Chapter 5 in TCT is something that many important people in the news recently should take a few minutes to look over. With all the greed and the “bad decisions” that government leaders, bankers, and investors have made in the recent sub-prime meltdown, it would be easy to assume that there aren’t any morals or ethics left in the world. According to TCT ethics are, “a system of moral, social, and cultural values that govern an individual or community”. TCT takes this definition and breaks it up into 3 subsets: social, personal and conservation.
What interested me the most, was the idea of conservation ethics. This fits very nicely with our white paper topic. While our primary audience is contractors who would be installing the geothermal system, the secondary reader will be someone who has high conservation ethics. These people understand the need to reduce humankind’s impact on the environment and what could result if nothing is done. While the contractor could also have a high conservation ethic, the home owner is the one that is actually seeking out the energy alternative.
The topic of copyrighting and plagiarism were also addresses in previous readings. However what was covered early discussed how to avoid plagiarism and infringing on copyrights. Chapter 5 continues to discuss how to avoid these things as well as what to do about copyrighting your own material, which as it turns out is as easy as writing this Reading Response.

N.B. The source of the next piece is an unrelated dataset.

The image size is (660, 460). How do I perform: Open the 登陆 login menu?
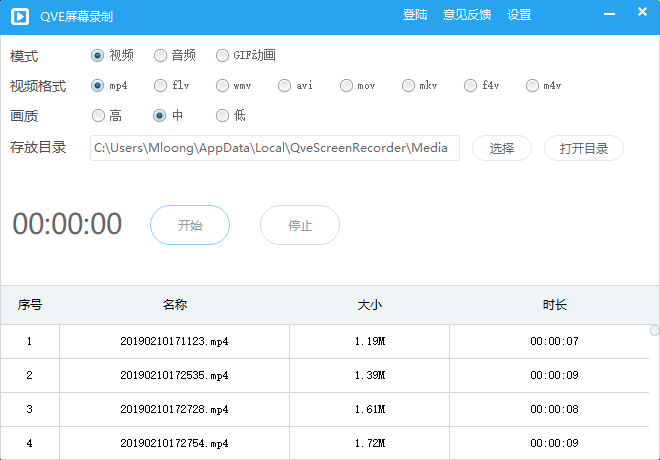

Not only did this chapter discuss different types of ethics but it also goes into great detail about resolving an ethical dilemma. I like how not only did the reading talk about ethics and ethical dilemmas, but it also gave readers five questions that they can ask themselves to hopefully resolve the dilemma. This is something that can easily be applied out in the real world. I feel that as more companies try and make ends meet, more and more employees are going to be faced with following the company and following what is right…even if that means losing their job. The case study at the end is a great example. Hopefully when people are caught the punishment is so unattractive (not that many punishments are attractive) that if discourages over from attempting the same thing.
Copyrights and Rules
Something that your blog reminded me of is that a reporter recently wrote a review early about a new movie. Because the reporter wrote the review on an illegal copy of the movie, he was fired after 10 years with the company. This is a great example of not following rules and copyrights and paying the consequences. Also in college if someone does not cite their sources well, then they are liable and can get in a lot of trouble. With this in mind, I think that college students should take an introduction course on citing sources. This would help a help deal with students getting in trouble with academic dishonesty.
Good idea
I think that spending more time talking about properly citing your sources would be a good idea. While I was always told to "cite your sources" in high school and ENGL 106 they never really went into that much detail. That was one of the things that I learned the most in the last chapter we read: the difference between summarizing, quoting and paraphrasing. I'm sure there have been cases where a student thought they were properly citing a source (within a paper, not just putting it in the bibliography) only to find out that they weren't doing it properly. There’s even reporters and authors out there that have gotten in major trouble for not citing their sources properly so there’s a good chance that more people need some clarification on it.
Andy
Citations
That's a good point, I've never had any one person explain how it all works to me. It has been a rather slow process of learning how to properly cite things (still not as good as I should be) and when it is ok to summarize/paraphrase. It started in high school with simple bibliographies and progressed through citations, gradually, during college/research. At this point it is more a hindrance than anything...I feel like I spend as much time formatting and checking citations as I do actually writing a paper. I think there is some degree of variability though and this is why, perhaps, no one-person teaches us everything. I know, at least, different scientific journals require different formats for the citations.
Current events!
I found this blog of yours very interesting, I like how you brought current political topics into your blog that was a great way to show how important ethics are and how everyone, in every job needs to think about ethics and be aware of what is ethical and unethical. You are exactly right when you talked about how with many struggling companies today the number of unethical practices are likely to increase because businesses are doing everything they possibly can to stay alive. I think the 5 questions from the text are an excellent way for companies to get a better idea or whether or not they are being completely ethical.
doing the right thing
I also read about what happened to the movie reviewer that dbasso brought up. What made it even worse was the reviewer openly admitted in his review that he had downloaded the illegal copy. The story can be found here too. http://www.nowpublic.com/culture/fox-news-fires-reporter-over-illegal-wo...
I think it is great the Fox did the right thing with firing the columnist over his actions. I think if he had read the chapter that we had to read last Monday he could have applied the decision making process found in TCT in order to decide if he should have downloaded the movie and reviewed it for his column.